- Exercise objective: Copy out the data below verbatim.

Saved data entries
+ + + +
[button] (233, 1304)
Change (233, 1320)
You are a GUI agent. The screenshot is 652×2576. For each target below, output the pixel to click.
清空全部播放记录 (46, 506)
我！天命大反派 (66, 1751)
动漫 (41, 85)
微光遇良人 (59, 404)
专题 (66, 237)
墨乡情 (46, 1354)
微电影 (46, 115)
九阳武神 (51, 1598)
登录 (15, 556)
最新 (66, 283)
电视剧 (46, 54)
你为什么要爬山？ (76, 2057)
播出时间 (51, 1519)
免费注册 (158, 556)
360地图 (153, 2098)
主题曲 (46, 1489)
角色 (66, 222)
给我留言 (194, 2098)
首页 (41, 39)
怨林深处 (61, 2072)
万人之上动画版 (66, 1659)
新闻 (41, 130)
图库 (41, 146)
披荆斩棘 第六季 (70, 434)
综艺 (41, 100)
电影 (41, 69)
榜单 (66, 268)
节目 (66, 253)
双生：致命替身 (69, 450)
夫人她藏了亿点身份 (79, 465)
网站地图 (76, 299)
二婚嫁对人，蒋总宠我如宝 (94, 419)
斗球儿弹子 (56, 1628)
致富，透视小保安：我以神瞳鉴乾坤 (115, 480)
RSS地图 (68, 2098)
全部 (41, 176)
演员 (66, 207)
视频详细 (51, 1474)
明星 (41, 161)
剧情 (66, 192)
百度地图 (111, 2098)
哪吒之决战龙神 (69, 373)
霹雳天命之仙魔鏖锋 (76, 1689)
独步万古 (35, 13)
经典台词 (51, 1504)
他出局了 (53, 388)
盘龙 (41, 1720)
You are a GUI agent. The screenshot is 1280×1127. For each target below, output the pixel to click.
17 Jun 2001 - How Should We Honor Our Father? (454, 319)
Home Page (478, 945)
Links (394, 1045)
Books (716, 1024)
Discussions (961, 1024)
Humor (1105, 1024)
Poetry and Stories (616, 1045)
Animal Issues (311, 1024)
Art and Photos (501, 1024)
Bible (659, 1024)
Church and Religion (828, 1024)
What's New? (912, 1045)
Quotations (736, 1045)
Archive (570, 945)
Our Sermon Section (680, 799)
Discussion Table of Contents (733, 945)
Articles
+ + + +
- Completed exercise:
[button] (233, 1304)
Change (233, 1320)
You are a GUI agent. The screenshot is 652×2576. For each target below, output the pixel to click.
清空全部播放记录 (46, 506)
我！天命大反派 (66, 1751)
动漫 (41, 85)
微光遇良人 (59, 404)
专题 (66, 237)
墨乡情 (46, 1354)
微电影 (46, 115)
九阳武神 (51, 1598)
登录 (15, 556)
最新 (66, 283)
电视剧 (46, 54)
你为什么要爬山？ (76, 2057)
播出时间 (51, 1519)
免费注册 (158, 556)
360地图 (153, 2098)
主题曲 (46, 1489)
角色 (66, 222)
给我留言 (194, 2098)
首页 (41, 39)
怨林深处 (61, 2072)
万人之上动画版 (66, 1659)
新闻 (41, 130)
图库 (41, 146)
披荆斩棘 第六季 (70, 434)
综艺 (41, 100)
电影 (41, 69)
榜单 (66, 268)
节目 (66, 253)
双生：致命替身 (69, 450)
夫人她藏了亿点身份 (79, 465)
网站地图 (76, 299)
二婚嫁对人，蒋总宠我如宝 (94, 419)
斗球儿弹子 (56, 1628)
致富，透视小保安：我以神瞳鉴乾坤 (115, 480)
RSS地图 (68, 2098)
全部 (41, 176)
演员 (66, 207)
视频详细 (51, 1474)
明星 (41, 161)
剧情 (66, 192)
百度地图 (111, 2098)
哪吒之决战龙神 (69, 373)
霹雳天命之仙魔鏖锋 (76, 1689)
独步万古 (35, 13)
经典台词 (51, 1504)
他出局了 (53, 388)
盘龙 (41, 1720)
You are a GUI agent. The screenshot is 1280×1127. For each target below, output the pixel to click.
17 Jun 2001 - How Should We Honor Our Father? (454, 319)
Home Page (478, 945)
Links (394, 1045)
Books (716, 1024)
Discussions (961, 1024)
Humor (1105, 1024)
Poetry and Stories (616, 1045)
Animal Issues (311, 1024)
Art and Photos (501, 1024)
Bible (659, 1024)
Church and Religion (828, 1024)
What's New? (912, 1045)
Quotations (736, 1045)
Archive (570, 945)
Our Sermon Section (680, 799)
Discussion Table of Contents (733, 945)
Articles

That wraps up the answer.